Consolidating long-running, lightweight tasks for improved resource utilization

By: Yingbo Wang, Kevin Yang

Airflow is a platform to programmatically author, schedule, and monitor data pipelines. A typical Airflow cluster supports thousands of workflows, called DAGs (directed acyclic graphs), and there could be tens of thousands of concurrently running tasks at peak hours. Back in 2018, Airbnb’s Airflow cluster had several thousand DAGs and more than 30 thousand tasks running at the same time. This amount of workload would often result in Airflow’s database being overloaded. It also made the cluster quite expensive since it required a lot of resources to support those concurrent tasks.

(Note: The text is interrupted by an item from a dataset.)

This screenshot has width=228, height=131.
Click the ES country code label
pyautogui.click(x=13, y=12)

In order to make the system more stable, and to reduce the cost of the cluster, we looked to optimize the Airflow system. We soon found that the long-running lightweight (LRLW) tasks waste a lot of resources, so we proposed a Smart Sensor to consolidate them and address the waste.

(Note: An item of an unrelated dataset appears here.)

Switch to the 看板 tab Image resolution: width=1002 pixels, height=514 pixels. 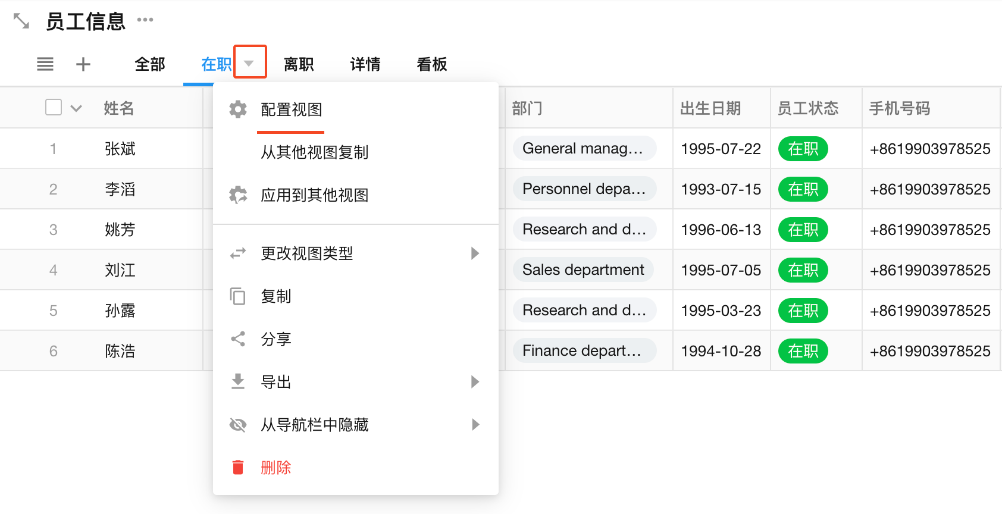coord(432,64)
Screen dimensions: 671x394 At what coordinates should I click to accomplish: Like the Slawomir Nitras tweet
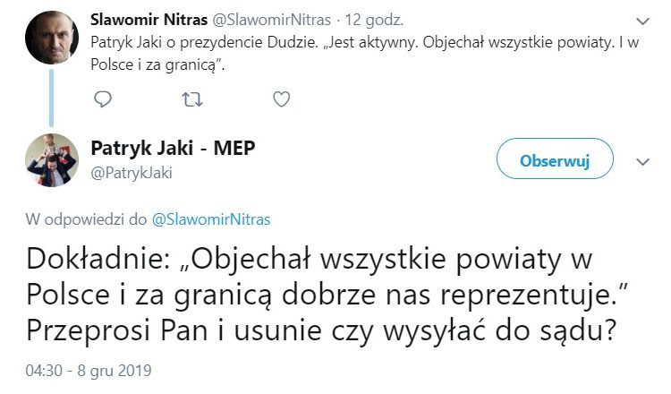(281, 98)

When we investigated the Airflow performance issues, we found that a few kinds of tasks shared the same LRLW patterns. They are the sensor tasks, the subDAGs, and the SparkSubmitOperator.

Sensors, or sensor tasks, are a special kind of operator that will keep running until a certain criterion is met. The criterion can be a file landing in HDFS or S3, a partition appearing in Hive, whether some other external task succeeded, or even if it is a specific time of the day.

Figure 1. The lifespan of a sensor task

When a sensor task is running, it calls its “poke” function to check the criterion periodically, usually every 3 minutes, and marks the sensor tasks with ‘success’ if their “poke” functions return true or ‘fail’ if sensor timeout. The execution of a “poke” is very fast, mostly less than 100ms, so most of the time sensors are idle, waiting for the next “poke” time to come. The lifespan of a sensor task is from the checking time to the time when the condition is met, which can range from a few minutes to several days.

SubDAGs are another example of long-running lightweight tasks. They are used to encapsulate a set of tasks in a DAG and make a complicated DAG’s structure cleaner and more readable. The DAG run is created for a subDAG in the pre_execute function and then subDAG task “poke” the DAG run status in the execute function.

The SparkSubmitOperator is also an example of a long-running lightweight task. The Spark client in Airflow submits the job and polls until completion. All these tasks, after some initialization work, fall into a lightweight and, at times, a long-running status.

From the previous examples, we can see that these tasks fall into the same “long-running, lightweight” pattern, characterized by the following:

  • The resource utilization is very low. Worker processes for these tasks remain idle 99% of the time.
  • These tasks often account for a very large portion of the concurrent running tasks in a large scale cluster. At Airbnb, more than 70% of running tasks are sensors. At peak hour, they take more than 20Kworker slots.
  • There are a lot of duplicate sensor tasks. More than 40% of sensor jobs are duplicates because many downstream DAGs usually wait for the same partitions from just a few important upstream DAGs.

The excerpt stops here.